» **Available data**
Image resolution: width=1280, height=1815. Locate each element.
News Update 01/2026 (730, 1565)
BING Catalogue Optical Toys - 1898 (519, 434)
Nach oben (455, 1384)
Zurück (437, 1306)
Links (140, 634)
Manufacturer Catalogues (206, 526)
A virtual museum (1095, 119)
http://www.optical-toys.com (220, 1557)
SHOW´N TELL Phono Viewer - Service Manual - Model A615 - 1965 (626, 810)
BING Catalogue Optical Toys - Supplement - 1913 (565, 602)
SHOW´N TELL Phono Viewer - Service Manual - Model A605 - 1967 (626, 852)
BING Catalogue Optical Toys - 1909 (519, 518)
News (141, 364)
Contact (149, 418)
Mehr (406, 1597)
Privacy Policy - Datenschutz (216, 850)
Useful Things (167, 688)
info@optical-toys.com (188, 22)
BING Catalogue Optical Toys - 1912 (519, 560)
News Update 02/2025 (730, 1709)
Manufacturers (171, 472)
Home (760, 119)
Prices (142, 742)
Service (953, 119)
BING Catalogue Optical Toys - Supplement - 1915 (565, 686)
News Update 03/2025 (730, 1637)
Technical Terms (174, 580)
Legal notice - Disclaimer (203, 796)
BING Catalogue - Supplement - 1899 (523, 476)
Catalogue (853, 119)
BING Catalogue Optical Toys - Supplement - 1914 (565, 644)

» **Problem requirements**
Update the records by replacing "BING" with "Bing" wherever it appears, and change nothing else.

» **Correct response**
Image resolution: width=1280, height=1815. Locate each element.
News Update 01/2026 (730, 1565)
Bing Catalogue Optical Toys - 1898 (519, 434)
Nach oben (455, 1384)
Zurück (437, 1306)
Links (140, 634)
Manufacturer Catalogues (206, 526)
A virtual museum (1095, 119)
http://www.optical-toys.com (220, 1557)
SHOW´N TELL Phono Viewer - Service Manual - Model A615 - 1965 (626, 810)
Bing Catalogue Optical Toys - Supplement - 1913 (565, 602)
SHOW´N TELL Phono Viewer - Service Manual - Model A605 - 1967 (626, 852)
Bing Catalogue Optical Toys - 1909 (519, 518)
News (141, 364)
Contact (149, 418)
Mehr (406, 1597)
Privacy Policy - Datenschutz (216, 850)
Useful Things (167, 688)
info@optical-toys.com (188, 22)
Bing Catalogue Optical Toys - 1912 (519, 560)
News Update 02/2025 (730, 1709)
Manufacturers (171, 472)
Home (760, 119)
Prices (142, 742)
Service (953, 119)
Bing Catalogue Optical Toys - Supplement - 1915 (565, 686)
News Update 03/2025 (730, 1637)
Technical Terms (174, 580)
Legal notice - Disclaimer (203, 796)
Bing Catalogue - Supplement - 1899 (523, 476)
Catalogue (853, 119)
Bing Catalogue Optical Toys - Supplement - 1914 (565, 644)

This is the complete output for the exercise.